Task prompt
Please reproduce the material below, replacing every "Instruction" with "Command" and leaving everything else as it is.

(begin)

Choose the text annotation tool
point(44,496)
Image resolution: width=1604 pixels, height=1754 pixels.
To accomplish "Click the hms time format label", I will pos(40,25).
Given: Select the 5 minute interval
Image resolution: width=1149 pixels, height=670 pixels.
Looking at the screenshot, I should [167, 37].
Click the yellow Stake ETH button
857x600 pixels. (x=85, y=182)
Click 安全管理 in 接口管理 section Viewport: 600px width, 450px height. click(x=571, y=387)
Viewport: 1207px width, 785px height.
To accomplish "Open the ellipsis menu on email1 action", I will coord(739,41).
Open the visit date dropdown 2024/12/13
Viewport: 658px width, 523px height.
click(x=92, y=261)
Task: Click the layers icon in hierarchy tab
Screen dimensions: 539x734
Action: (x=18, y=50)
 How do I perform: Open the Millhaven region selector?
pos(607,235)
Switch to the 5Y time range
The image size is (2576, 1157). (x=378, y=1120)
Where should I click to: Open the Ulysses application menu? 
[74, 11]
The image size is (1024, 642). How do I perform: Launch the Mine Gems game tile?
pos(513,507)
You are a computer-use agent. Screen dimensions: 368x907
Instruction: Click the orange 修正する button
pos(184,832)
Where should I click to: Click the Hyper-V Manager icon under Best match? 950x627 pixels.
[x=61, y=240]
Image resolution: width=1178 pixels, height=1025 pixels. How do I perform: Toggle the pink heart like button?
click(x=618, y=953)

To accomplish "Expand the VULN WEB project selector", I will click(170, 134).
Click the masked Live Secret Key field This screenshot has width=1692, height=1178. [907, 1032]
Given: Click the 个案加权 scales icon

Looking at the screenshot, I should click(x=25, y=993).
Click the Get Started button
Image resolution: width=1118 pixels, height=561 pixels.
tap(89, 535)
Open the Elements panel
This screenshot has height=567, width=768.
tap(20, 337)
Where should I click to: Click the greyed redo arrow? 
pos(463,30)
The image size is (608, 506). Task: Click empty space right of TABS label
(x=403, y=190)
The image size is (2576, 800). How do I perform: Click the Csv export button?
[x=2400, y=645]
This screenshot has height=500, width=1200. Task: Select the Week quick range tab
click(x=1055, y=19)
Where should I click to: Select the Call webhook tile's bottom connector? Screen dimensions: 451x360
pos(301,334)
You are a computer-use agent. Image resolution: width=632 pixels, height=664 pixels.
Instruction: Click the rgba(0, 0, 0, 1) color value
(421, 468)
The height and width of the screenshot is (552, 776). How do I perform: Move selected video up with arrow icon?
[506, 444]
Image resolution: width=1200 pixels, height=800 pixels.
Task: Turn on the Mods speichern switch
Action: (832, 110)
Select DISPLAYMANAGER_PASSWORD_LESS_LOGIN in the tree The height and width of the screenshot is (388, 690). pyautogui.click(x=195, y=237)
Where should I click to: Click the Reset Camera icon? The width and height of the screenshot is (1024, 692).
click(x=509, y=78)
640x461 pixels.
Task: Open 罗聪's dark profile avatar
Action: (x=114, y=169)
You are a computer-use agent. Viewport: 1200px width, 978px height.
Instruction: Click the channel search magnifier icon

(end)

Finished answer
Choose the text annotation tool
point(44,496)
Image resolution: width=1604 pixels, height=1754 pixels.
To accomplish "Click the hms time format label", I will pos(40,25).
Given: Select the 5 minute interval
Image resolution: width=1149 pixels, height=670 pixels.
Looking at the screenshot, I should [167, 37].
Click the yellow Stake ETH button
857x600 pixels. (x=85, y=182)
Click 安全管理 in 接口管理 section Viewport: 600px width, 450px height. click(x=571, y=387)
Viewport: 1207px width, 785px height.
To accomplish "Open the ellipsis menu on email1 action", I will coord(739,41).
Open the visit date dropdown 2024/12/13
Viewport: 658px width, 523px height.
click(x=92, y=261)
Task: Click the layers icon in hierarchy tab
Screen dimensions: 539x734
Action: (x=18, y=50)
 How do I perform: Open the Millhaven region selector?
pos(607,235)
Switch to the 5Y time range
The image size is (2576, 1157). (x=378, y=1120)
Where should I click to: Open the Ulysses application menu? 
[74, 11]
The image size is (1024, 642). How do I perform: Launch the Mine Gems game tile?
pos(513,507)
You are a computer-use agent. Screen dimensions: 368x907
Command: Click the orange 修正する button
pos(184,832)
Where should I click to: Click the Hyper-V Manager icon under Best match? 950x627 pixels.
[x=61, y=240]
Image resolution: width=1178 pixels, height=1025 pixels. How do I perform: Toggle the pink heart like button?
click(x=618, y=953)

To accomplish "Expand the VULN WEB project selector", I will click(170, 134).
Click the masked Live Secret Key field This screenshot has width=1692, height=1178. [907, 1032]
Given: Click the 个案加权 scales icon

Looking at the screenshot, I should click(x=25, y=993).
Click the Get Started button
Image resolution: width=1118 pixels, height=561 pixels.
tap(89, 535)
Open the Elements panel
This screenshot has height=567, width=768.
tap(20, 337)
Where should I click to: Click the greyed redo arrow? 
pos(463,30)
The image size is (608, 506). Task: Click empty space right of TABS label
(x=403, y=190)
The image size is (2576, 800). How do I perform: Click the Csv export button?
[x=2400, y=645]
This screenshot has height=500, width=1200. Task: Select the Week quick range tab
click(x=1055, y=19)
Where should I click to: Select the Call webhook tile's bottom connector? Screen dimensions: 451x360
pos(301,334)
You are a computer-use agent. Image resolution: width=632 pixels, height=664 pixels.
Command: Click the rgba(0, 0, 0, 1) color value
(421, 468)
The height and width of the screenshot is (552, 776). How do I perform: Move selected video up with arrow icon?
[506, 444]
Image resolution: width=1200 pixels, height=800 pixels.
Task: Turn on the Mods speichern switch
Action: (832, 110)
Select DISPLAYMANAGER_PASSWORD_LESS_LOGIN in the tree The height and width of the screenshot is (388, 690). pyautogui.click(x=195, y=237)
Where should I click to: Click the Reset Camera icon? The width and height of the screenshot is (1024, 692).
click(x=509, y=78)
640x461 pixels.
Task: Open 罗聪's dark profile avatar
Action: (x=114, y=169)
You are a computer-use agent. Viewport: 1200px width, 978px height.
Command: Click the channel search magnifier icon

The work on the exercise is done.